Your "heavy" story likely suffers from more than of of these problem areas, and I suspect it could be classified as a complex story. In User Stories Applied Mike Cohn says:
Unlike the compound story, the complex story is a user story that is inherently large and cannot easily be disaggregated into a set of constituent stories. If a story is complex because of uncertainty associated with it, you may want to split the story into two stories: one investigative and one developing the new feature.
In other words, such stories can certainly be decomposed, but the proper level of decomposition may first require changes to the way you construct stories or manage the Product Backlog. These changes are definitely worth investigating if the alternative is committing to an epic that ignores the framework's basic iterative principles.
Guidelines for Granularity
We can decompose the story into tasks all right, but tasks seem to be abstractions that are only a few hours long.
This is fine. Granularity is a matter of taste, but here are some widely-accepted Scrum granularity principles:
- Tasks should be sized so that they can be "done" or "not done" within one half-day to two business days.
- User stories must be sized to fit within a single sprint.
If tasks get much bigger, they become hard to estimate accurately. Make them too small, and they just increase process overhead.
Any given user story, though, must fit within a single sprint before it is accepted. Otherwise, you ignore the time-box principle and fall into the "20% of the story is 80% done" trap.
Use Your Sprint Goals as Story Filters
What we need is an abstraction that will drive each sprint...[towards] a well defined deliverable[.]

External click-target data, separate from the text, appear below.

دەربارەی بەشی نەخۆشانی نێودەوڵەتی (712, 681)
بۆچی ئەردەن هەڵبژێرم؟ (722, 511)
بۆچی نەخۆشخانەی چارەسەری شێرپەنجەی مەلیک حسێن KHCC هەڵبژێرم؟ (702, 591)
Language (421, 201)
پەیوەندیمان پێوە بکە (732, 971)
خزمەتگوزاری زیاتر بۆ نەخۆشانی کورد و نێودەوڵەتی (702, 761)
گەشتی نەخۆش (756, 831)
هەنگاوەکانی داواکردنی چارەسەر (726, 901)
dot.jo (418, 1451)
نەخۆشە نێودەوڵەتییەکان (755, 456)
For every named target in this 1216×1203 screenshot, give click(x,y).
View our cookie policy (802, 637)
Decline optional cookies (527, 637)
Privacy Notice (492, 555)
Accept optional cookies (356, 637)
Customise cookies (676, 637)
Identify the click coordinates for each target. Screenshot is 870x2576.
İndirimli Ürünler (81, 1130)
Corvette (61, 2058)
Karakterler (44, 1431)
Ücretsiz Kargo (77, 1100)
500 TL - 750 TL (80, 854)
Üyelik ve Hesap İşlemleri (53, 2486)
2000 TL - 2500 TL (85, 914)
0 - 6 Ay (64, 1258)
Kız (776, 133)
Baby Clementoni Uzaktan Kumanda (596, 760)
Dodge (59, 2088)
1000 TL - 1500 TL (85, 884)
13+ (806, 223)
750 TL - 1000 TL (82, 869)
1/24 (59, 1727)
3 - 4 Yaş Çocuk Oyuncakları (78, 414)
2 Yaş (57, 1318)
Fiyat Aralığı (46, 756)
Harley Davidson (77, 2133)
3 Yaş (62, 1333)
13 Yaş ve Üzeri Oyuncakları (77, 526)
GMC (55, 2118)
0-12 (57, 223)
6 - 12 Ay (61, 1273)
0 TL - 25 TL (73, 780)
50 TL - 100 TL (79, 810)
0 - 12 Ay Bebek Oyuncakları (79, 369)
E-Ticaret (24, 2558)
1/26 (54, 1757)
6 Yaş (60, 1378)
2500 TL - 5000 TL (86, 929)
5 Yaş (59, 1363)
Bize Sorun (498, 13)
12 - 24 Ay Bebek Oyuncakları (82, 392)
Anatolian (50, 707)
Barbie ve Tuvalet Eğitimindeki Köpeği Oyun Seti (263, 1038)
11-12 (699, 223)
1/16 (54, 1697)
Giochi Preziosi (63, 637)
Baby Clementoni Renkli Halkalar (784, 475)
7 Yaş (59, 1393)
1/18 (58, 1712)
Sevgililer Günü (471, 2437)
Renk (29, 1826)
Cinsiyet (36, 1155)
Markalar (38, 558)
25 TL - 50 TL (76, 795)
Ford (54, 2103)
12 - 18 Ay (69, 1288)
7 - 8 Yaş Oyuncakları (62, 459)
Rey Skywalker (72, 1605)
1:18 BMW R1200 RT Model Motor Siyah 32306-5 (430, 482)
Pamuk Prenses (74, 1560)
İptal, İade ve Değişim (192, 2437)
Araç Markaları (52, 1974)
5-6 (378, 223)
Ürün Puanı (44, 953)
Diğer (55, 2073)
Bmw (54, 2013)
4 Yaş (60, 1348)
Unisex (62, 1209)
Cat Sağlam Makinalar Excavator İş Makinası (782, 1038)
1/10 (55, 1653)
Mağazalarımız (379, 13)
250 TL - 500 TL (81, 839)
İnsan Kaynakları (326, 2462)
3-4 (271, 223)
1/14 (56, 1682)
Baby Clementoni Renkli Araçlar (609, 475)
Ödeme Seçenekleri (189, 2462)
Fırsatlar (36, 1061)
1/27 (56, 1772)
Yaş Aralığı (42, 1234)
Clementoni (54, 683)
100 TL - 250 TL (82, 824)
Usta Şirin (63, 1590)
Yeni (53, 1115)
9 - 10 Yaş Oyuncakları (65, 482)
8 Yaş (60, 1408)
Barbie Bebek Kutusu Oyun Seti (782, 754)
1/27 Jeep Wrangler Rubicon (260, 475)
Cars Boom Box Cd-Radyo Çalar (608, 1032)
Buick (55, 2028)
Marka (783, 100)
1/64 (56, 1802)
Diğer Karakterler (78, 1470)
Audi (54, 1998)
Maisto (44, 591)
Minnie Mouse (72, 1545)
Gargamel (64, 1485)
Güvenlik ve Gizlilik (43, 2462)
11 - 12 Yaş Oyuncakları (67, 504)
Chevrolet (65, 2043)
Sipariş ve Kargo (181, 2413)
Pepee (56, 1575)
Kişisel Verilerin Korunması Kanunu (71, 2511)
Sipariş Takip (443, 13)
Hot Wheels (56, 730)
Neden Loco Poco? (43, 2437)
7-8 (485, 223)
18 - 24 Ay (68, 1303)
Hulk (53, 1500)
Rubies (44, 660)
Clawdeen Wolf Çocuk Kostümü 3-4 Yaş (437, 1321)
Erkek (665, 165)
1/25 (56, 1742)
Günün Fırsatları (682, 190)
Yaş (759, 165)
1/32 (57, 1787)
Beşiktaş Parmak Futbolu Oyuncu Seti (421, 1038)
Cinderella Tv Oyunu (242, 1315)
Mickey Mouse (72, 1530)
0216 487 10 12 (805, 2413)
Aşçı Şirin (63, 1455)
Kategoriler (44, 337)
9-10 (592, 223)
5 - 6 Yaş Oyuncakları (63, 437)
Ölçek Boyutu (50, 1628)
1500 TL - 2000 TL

This is the primary purpose of the Sprint Goal. Each sprint, the Product Owner and the Team should agree on an over-arching Sprint Goal that captures the spirit of the minimum releasable increment for the sprint. Stories that don't address the Sprint Goal should probably be filtered out or de-prioritized by the Product Owner during Backlog Grooming or Sprint Planning.
Another use of the Sprint Goal is to provide the fundamental measure of success for the sprint. By definition, any sprint that satisfies its Sprint Goal is a successful sprint.
It's also not uncommon to have sprints that don't produce a releasable feature (e.g. sprints dedicated to non-functional requirements, tool-chain or process improvements, or story spikes). In the case of story spikes, for example, a Sprint Goal like:
Review the available literature on the effectiveness of embiggening a Jabberwock.
might be perfectly appropriate. Such a goal is measurable, possibly demonstrable, and most certainly a candidate for rigid time-boxing.
Scrum without Sprint Goals is somewhat akin to flying without an airplane: it might be conceptually simpler to just flap your arms, but you are unlikely to arrive at your intended destination.